4 Indians in the world’s top 50 gastronomy gamechangers list

Four young Indian innovators have been named among the world’s top 50 leading gastronomy gamechangers. The prestigious list celebrates the next generation of leaders creating sustainable solutions for the global food and drink industry.

The ‘50 Next: Class of 2022’, unveiled at the first-ever live awards ceremony in the Spanish city of Bilbao on Thursday, includes Delhi-based forensic scientist Risha Jasmine Nathan, Bengaluru-based Vinesh Johny and Anusha Murthy, and Mumbai-based Nidhi Pant. Singapore-born Indian-origin food entrepreneur Travinder Singh also makes it to the top 50 for his food tech start-up that turns food waste into beverages.

They join innovators selected from across 30 territories in six continents as the next-gen leaders of gastronomy. “My research, which I completed in New Zealand in 2020, was about using food and vegetable peels and converting them into beads, which could suck up heavy metals from drinking water,” says Risha Jasmine Nathan. The concept has made it to the “Science Innovators” category as a sustainable solution to tackle the issue of water contamination in the developing world. “My goal is to use the science of toxicology to work towards creating a safer and healthier world,” she says.

Nathan, who will be taking up a post of a lecturer at the Anglia Ruskin University in the UK later this year, is now researching the topic in more detail, hoping to change the lives of millions who still don’t have access to clean water.

Chef Vinesh Johny, who makes the 2022 class in the “Empowering Educators” category, is the founder of Lavonne Academy of Baking Science & Pastry Arts in Bengaluru, India’s first specialised international baking school. “The school is primarily trying to make sure that we get world-class pastry education for the students in India,” said Johny, who founded Lavonne 10 years ago.

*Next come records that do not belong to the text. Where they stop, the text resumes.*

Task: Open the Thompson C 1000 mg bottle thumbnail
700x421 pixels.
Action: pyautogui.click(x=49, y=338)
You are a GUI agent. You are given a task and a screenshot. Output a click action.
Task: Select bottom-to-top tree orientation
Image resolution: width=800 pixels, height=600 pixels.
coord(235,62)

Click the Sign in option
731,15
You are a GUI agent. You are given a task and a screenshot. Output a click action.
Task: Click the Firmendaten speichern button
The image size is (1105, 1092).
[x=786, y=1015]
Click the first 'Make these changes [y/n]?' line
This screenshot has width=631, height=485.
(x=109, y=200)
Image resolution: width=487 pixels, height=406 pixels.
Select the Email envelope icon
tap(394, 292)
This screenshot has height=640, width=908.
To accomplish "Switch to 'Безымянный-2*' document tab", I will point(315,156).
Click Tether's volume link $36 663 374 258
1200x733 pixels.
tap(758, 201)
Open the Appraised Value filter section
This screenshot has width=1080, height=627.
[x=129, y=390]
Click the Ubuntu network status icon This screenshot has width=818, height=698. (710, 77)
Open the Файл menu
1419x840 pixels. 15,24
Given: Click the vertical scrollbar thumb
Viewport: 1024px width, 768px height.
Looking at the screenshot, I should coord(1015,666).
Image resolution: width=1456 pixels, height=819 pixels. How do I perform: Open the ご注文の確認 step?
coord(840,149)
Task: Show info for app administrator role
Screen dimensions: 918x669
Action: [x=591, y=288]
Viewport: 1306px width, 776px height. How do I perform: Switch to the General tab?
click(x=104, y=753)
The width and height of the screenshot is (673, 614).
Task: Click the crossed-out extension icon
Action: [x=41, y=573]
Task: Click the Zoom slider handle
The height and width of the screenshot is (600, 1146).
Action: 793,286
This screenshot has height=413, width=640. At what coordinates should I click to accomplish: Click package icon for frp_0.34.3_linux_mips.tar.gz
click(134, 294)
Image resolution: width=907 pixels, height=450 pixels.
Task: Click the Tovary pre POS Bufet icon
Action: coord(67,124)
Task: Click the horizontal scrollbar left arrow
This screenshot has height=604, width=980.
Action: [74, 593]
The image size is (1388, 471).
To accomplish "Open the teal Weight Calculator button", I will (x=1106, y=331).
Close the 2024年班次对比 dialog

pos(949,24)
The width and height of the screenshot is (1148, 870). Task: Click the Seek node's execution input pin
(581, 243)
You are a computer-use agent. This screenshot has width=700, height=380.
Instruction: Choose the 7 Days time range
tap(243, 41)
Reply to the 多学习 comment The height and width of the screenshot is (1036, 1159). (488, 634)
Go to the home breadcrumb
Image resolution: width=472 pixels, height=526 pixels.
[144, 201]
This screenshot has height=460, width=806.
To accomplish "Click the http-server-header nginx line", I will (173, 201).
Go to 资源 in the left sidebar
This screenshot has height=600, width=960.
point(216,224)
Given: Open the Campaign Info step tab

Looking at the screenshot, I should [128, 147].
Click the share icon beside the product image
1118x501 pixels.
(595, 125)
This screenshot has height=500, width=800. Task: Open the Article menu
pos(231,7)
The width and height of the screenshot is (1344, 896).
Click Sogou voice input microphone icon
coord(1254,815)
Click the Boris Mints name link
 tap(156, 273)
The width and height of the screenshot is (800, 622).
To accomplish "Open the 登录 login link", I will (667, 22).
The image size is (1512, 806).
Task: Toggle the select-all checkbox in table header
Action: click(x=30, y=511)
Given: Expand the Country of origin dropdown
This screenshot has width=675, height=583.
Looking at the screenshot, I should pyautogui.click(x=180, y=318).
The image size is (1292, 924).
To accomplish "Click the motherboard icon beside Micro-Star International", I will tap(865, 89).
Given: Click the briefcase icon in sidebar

He got into the culinary sector to do something skill-based, which was not very academically oriented. "I fell in love with the art of pastry making. Nurturing young talent in our industry by giving them practical and hands-on experience in the area of culinary arts, pastry making, and even sustainable methods of sourcing produce is of paramount importance,” he adds 

Also in the same category is Anusha Murthy, who along with co-creator Elizabeth Yorke is behind ‘Edible Issues’, a food collective that fosters conversation around the Indian food system via community engagement and workshops. Aside from the joint venture, Murthy is also building a cooking robot to help consumers eat more healthily.

The ‘Trailblazing Activists’ category of ‘50 Next’ includes Nidhi Pant, founder of S4S Technologies, an acronym for Science for Society, which has created an electricity-free, solar-powered food dehydrator that helps to alleviate vulnerable communities from hunger and helps farmers preserve crop yields. Pant’s technology is particularly directed at women, as S4S trains landless female farmers to use their machines and equips them with marketing and finance strategies.

A list rather than a ranking, ‘50 Next’ celebrates people aged 35 and under from across the wider food and drink scene to complement the annual rankings of ‘The World’s 50 Best Restaurants’.

It is based on research by the 50 Next group and academic partner Basque Culinary Center (BCC), headquartered at San Sebastian in the Basque Country, an autonomous region in northern Spain famous for its culinary arts. “50 Next reflects the variety of profiles that shape the present and the future of the gastronomy sector,” says BCC General Manager Joxe Mari Aizega.

“50 Next is an inspiring and necessary event at a time when gastronomy and the entire food industry value chain is facing its own revolution. And we want that revolution to happen here,” adds Unai Rementeria, President of the regional government of Biscay. The list is now in its second year and the first to be unveiled at a live in-person event following the covid-19 pandemic lockdown.